Context
At Mecene.ai, the goal was to turn long-form podcast episodes into short clips that were actually worth publishing. The hard part was not only cutting video. It was choosing segments with enough value, detecting who was speaking, and producing something that felt edited instead of obviously automated.
What I built
I worked on the end-to-end system that takes a podcast video and turns it into multiple short clips.
- A dataset pipeline built from YouTube content to support better clip selection and model behavior.
- Fine-tuning work with ChatGPT and Gemini to improve how the system identifies interesting moments.
- Automatic speaker detection and framing logic so the final video keeps the active speaker centered.

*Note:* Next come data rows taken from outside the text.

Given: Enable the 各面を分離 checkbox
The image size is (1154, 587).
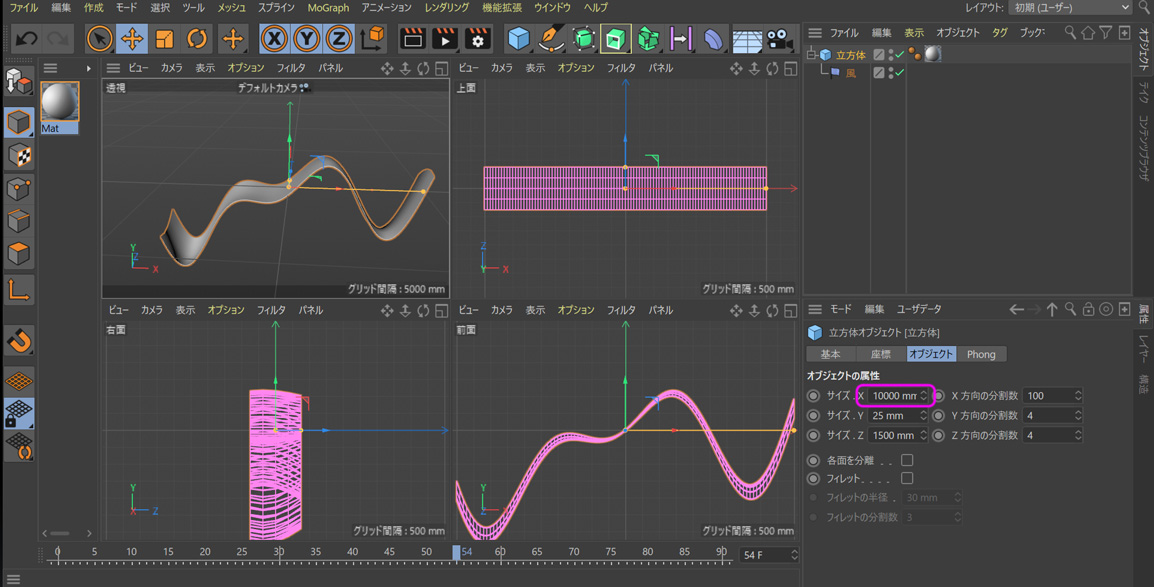Looking at the screenshot, I should click(x=907, y=461).
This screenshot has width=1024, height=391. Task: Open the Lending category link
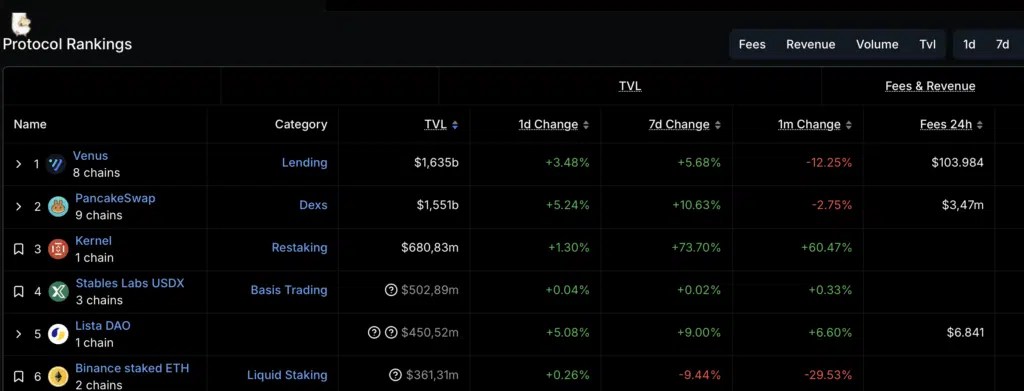point(304,163)
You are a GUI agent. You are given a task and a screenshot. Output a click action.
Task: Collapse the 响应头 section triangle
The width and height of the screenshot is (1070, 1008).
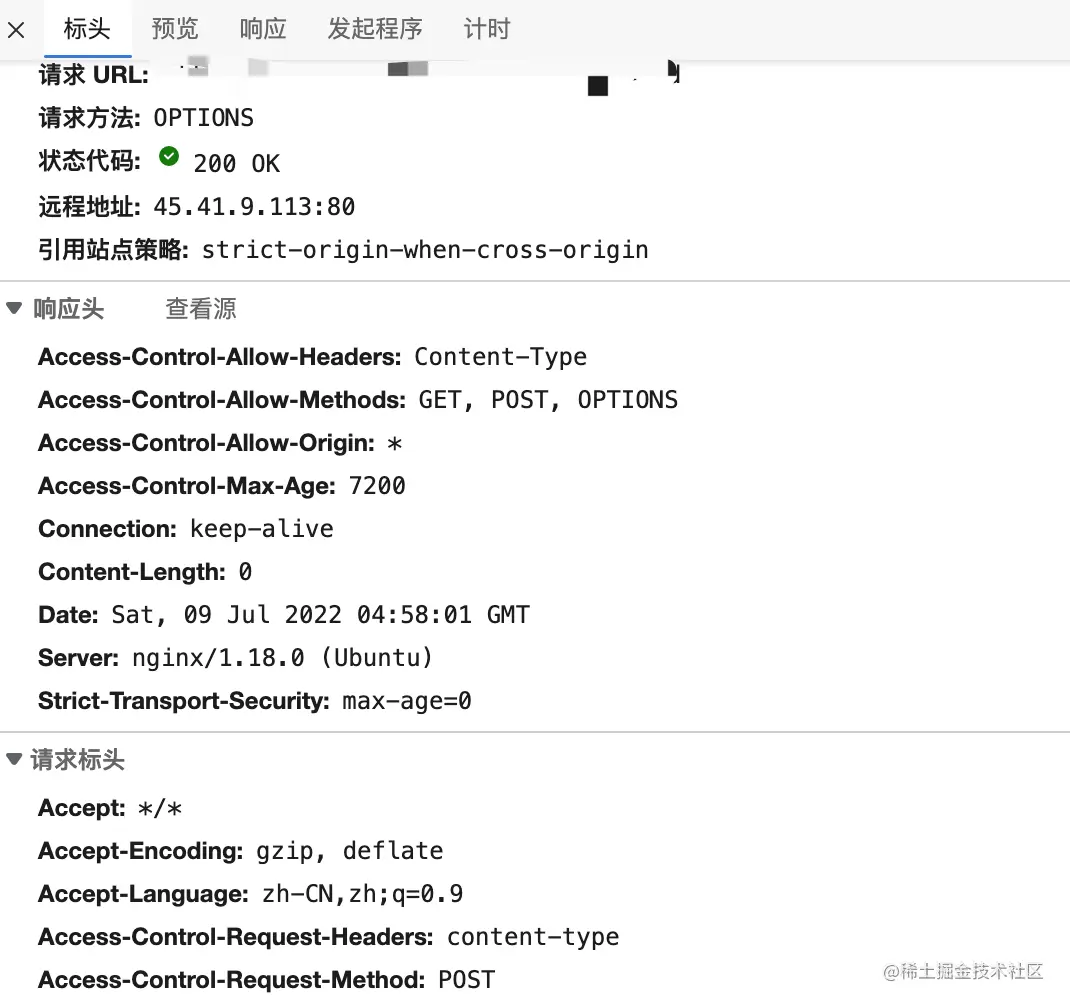click(14, 308)
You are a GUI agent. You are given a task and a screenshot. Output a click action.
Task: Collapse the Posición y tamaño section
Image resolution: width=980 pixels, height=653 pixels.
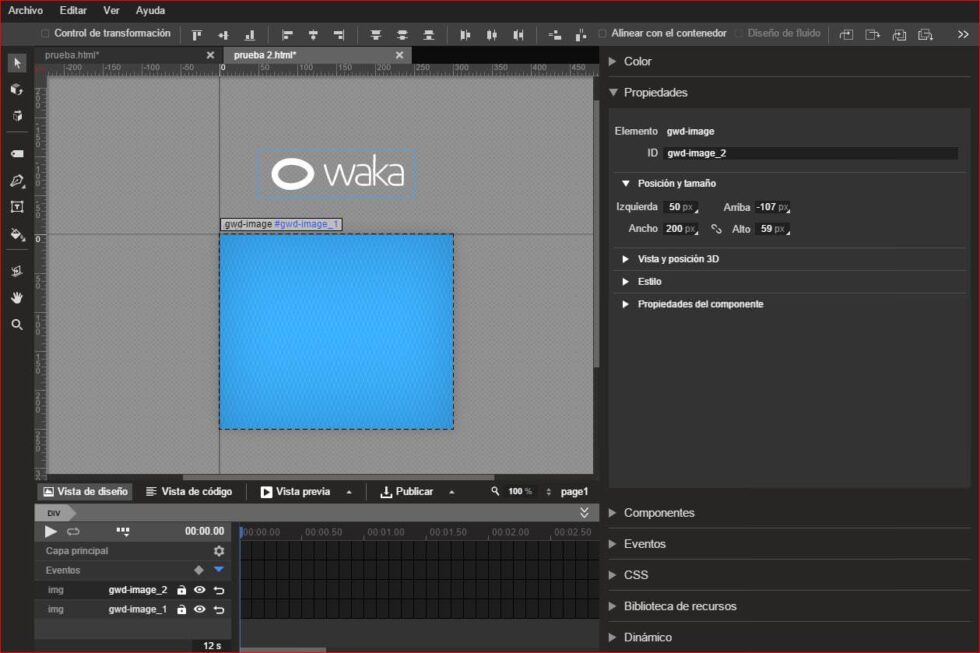click(x=628, y=183)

- A decentralized processing pipeline on Runpod so GPU-heavy jobs could be split into stages and scaled more predictably.
Why it was interesting
This project sits at the intersection of product and research. A technically correct output was not enough. The clips had to feel engaging, correctly framed, and useful for distribution on social platforms.

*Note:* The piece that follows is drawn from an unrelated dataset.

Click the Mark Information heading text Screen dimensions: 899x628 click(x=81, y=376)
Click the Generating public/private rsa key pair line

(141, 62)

That meant balancing model quality, infrastructure cost, and product speed at the same time.
Technical focus
- Python services for orchestration and processing
- PyTorch for model work
- OpenCV for video manipulation and framing
- Whisper for transcription and speech-related processing
- Docker and Runpod for deployment and GPU execution
Engineering decisions
One of the main design decisions was to treat the system as a pipeline instead of one monolithic job. That made it easier to isolate GPU-heavy work, improve reliability, and evolve individual stages without rebuilding the whole flow.
The other important constraint was quality. A clip that was technically valid but boring or badly framed was still a failure, so model behavior and presentation quality had to be optimized together.